**PROBLEM REQUIREMENTS**
Once every line below has been checked for "breadcrumb", give only the number of lines that have it.

[Saved data entries]
────────────────────
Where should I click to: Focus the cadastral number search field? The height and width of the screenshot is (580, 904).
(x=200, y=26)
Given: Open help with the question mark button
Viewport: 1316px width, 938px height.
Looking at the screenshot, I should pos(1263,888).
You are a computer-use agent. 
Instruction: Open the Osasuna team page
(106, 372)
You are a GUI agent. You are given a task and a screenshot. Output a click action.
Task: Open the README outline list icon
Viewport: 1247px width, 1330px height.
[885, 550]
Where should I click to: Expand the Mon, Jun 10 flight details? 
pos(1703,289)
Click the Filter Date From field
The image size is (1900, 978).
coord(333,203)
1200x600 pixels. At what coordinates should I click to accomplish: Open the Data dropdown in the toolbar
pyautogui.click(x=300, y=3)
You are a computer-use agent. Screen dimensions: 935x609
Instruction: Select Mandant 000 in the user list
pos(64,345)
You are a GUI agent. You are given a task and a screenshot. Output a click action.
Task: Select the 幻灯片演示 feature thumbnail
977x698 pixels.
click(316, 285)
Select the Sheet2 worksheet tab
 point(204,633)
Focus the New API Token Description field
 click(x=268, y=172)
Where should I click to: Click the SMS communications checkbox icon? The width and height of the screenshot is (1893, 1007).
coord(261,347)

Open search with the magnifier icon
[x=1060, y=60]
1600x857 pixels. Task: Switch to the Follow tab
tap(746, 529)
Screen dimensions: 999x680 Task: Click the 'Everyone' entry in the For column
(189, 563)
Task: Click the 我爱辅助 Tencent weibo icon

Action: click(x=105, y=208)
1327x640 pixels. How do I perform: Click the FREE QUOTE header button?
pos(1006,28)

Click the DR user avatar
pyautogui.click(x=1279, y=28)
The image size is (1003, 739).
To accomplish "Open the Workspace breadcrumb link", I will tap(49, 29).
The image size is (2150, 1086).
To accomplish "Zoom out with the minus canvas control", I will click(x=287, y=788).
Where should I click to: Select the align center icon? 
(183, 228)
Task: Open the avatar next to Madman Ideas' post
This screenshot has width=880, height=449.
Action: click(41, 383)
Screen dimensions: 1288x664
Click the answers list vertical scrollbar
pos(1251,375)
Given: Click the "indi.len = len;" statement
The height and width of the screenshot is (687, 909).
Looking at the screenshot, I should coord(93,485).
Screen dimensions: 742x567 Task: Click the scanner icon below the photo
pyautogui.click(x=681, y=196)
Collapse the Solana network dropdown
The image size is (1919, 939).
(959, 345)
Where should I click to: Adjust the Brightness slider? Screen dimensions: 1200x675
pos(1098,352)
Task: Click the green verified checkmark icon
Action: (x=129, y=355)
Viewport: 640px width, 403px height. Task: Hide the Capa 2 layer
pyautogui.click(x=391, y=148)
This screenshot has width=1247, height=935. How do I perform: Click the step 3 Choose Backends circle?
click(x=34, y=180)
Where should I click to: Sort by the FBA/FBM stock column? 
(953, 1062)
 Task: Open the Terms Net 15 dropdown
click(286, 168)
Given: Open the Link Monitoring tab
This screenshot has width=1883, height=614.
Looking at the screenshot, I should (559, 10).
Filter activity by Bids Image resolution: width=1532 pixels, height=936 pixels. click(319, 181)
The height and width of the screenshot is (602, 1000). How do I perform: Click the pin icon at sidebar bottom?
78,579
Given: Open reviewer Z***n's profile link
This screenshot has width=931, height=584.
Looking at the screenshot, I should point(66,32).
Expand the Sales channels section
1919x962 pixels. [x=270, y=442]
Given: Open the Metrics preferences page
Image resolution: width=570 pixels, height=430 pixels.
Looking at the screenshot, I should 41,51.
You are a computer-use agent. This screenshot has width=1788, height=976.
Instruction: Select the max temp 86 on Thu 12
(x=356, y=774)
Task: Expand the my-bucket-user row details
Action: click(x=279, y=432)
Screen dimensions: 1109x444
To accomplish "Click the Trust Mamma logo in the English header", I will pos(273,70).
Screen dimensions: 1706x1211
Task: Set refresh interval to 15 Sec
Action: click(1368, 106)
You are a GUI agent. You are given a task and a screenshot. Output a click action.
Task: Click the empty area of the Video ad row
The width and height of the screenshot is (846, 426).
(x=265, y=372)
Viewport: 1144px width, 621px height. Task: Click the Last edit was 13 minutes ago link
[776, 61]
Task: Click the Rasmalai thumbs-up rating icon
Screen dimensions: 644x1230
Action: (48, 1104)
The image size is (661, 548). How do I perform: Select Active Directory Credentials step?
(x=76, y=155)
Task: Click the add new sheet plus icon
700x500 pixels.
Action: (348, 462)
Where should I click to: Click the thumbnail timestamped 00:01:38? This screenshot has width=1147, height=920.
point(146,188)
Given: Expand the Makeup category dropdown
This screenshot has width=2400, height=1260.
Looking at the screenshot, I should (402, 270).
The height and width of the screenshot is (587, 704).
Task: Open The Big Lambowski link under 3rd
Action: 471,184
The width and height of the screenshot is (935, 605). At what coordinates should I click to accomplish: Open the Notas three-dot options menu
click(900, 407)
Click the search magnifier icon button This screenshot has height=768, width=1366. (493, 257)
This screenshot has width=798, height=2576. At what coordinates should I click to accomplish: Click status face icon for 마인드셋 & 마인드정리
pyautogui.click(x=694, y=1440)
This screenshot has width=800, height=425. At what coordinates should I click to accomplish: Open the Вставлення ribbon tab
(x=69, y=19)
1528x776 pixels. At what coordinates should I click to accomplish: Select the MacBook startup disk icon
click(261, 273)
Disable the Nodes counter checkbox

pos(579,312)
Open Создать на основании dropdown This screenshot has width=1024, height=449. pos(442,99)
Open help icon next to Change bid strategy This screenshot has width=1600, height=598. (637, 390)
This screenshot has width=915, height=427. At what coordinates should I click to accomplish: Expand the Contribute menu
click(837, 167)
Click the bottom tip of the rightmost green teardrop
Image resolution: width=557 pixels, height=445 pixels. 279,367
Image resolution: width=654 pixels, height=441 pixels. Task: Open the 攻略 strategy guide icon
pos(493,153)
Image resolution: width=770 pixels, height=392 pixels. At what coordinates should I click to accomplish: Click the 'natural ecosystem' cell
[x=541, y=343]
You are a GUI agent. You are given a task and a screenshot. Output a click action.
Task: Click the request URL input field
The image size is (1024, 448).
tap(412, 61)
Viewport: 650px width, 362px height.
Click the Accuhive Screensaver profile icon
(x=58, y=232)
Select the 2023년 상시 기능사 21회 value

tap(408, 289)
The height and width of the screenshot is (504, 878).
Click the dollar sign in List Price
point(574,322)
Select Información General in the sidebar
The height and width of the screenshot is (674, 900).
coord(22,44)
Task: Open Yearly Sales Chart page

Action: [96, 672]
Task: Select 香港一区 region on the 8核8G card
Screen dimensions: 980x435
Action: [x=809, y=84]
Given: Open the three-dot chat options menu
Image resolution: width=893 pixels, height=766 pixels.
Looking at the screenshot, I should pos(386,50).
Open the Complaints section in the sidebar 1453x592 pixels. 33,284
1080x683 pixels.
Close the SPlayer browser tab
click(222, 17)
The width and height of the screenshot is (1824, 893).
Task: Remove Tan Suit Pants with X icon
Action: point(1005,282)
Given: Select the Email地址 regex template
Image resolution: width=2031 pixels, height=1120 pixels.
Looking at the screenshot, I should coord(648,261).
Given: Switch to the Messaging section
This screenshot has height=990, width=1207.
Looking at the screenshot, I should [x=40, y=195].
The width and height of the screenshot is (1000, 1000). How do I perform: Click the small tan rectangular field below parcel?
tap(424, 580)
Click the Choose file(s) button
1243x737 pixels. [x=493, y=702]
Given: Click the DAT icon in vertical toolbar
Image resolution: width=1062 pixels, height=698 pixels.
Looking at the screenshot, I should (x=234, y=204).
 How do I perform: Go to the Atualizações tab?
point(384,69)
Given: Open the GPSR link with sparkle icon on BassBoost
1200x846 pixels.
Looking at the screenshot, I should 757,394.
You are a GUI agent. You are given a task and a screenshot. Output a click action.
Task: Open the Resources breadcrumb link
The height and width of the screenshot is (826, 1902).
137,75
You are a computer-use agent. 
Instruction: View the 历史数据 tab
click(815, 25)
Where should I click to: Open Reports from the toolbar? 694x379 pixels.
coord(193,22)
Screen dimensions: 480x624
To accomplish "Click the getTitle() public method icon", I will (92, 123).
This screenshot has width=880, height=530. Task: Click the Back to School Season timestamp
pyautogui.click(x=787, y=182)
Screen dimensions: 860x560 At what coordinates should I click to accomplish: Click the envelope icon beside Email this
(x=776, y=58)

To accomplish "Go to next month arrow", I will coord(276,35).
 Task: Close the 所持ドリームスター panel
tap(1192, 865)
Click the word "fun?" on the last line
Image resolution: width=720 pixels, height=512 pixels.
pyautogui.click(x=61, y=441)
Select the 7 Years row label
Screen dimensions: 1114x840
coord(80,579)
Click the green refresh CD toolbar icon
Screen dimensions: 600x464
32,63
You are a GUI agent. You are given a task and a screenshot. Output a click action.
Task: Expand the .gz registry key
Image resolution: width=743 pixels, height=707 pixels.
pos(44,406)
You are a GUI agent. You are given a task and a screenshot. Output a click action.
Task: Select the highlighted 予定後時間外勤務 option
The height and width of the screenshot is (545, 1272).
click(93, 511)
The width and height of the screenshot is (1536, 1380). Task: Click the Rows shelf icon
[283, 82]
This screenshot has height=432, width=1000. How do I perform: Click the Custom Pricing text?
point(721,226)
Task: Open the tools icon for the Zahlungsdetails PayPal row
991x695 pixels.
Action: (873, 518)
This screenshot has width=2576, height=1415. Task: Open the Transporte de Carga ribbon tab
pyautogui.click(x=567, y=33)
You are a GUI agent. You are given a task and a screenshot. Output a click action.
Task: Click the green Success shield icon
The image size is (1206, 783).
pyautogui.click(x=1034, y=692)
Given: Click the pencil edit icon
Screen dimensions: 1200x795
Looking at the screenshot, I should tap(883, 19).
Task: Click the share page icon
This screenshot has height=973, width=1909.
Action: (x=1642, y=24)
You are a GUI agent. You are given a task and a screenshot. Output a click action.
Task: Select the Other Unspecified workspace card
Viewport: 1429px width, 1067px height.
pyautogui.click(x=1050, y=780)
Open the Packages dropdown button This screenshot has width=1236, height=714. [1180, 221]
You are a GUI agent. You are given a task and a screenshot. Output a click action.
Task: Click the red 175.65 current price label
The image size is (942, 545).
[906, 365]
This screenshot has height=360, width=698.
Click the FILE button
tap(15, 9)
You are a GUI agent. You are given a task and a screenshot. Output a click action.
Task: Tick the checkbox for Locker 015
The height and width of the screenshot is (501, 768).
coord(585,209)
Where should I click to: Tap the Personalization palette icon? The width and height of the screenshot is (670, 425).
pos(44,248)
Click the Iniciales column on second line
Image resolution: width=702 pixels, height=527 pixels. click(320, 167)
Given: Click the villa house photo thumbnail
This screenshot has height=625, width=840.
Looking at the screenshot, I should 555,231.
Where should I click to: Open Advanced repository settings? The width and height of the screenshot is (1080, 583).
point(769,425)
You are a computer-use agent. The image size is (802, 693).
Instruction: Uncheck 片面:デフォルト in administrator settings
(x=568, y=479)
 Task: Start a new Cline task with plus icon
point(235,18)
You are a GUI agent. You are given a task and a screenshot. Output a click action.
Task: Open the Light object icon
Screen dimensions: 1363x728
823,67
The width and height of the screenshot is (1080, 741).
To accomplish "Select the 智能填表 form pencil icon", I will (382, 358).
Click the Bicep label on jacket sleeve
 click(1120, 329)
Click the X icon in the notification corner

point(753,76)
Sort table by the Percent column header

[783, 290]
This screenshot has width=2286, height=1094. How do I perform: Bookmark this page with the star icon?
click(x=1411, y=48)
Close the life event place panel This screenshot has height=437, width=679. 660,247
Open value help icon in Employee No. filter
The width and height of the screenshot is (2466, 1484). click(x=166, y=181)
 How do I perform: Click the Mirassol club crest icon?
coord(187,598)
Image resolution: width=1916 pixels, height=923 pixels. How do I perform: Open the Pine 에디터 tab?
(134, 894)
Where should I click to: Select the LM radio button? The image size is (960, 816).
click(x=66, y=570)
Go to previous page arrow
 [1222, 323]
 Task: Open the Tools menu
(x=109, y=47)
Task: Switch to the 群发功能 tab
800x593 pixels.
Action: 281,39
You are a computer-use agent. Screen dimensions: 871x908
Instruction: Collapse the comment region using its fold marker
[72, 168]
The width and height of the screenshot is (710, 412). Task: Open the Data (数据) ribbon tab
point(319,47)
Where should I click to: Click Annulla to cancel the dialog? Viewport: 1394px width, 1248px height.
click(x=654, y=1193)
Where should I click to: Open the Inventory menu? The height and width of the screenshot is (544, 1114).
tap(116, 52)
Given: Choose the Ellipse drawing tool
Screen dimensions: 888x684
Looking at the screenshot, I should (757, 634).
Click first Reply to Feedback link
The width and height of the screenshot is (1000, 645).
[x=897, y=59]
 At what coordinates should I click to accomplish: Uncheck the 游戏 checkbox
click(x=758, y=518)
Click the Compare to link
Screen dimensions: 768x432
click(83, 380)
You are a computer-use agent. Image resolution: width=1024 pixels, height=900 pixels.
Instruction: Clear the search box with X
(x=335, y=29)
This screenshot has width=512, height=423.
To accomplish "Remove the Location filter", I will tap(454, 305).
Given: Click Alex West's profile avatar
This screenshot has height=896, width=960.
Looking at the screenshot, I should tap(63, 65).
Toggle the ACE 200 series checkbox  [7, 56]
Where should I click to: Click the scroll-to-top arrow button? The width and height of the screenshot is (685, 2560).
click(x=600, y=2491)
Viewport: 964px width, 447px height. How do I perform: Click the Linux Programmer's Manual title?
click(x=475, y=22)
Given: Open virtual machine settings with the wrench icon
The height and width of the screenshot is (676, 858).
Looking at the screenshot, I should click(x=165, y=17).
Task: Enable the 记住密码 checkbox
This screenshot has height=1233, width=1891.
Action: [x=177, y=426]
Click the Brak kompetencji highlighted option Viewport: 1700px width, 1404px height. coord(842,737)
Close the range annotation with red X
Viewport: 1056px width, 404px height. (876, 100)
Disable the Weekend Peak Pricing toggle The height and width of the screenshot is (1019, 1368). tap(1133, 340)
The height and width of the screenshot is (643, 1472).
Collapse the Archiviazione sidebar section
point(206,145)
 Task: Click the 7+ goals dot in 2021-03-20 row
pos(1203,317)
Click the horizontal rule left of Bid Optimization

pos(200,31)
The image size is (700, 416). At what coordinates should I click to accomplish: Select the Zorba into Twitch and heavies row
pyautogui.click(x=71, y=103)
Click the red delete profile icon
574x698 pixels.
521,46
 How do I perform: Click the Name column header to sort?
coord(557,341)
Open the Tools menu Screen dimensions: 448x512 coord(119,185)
────────────────────
**RESPONSE**
2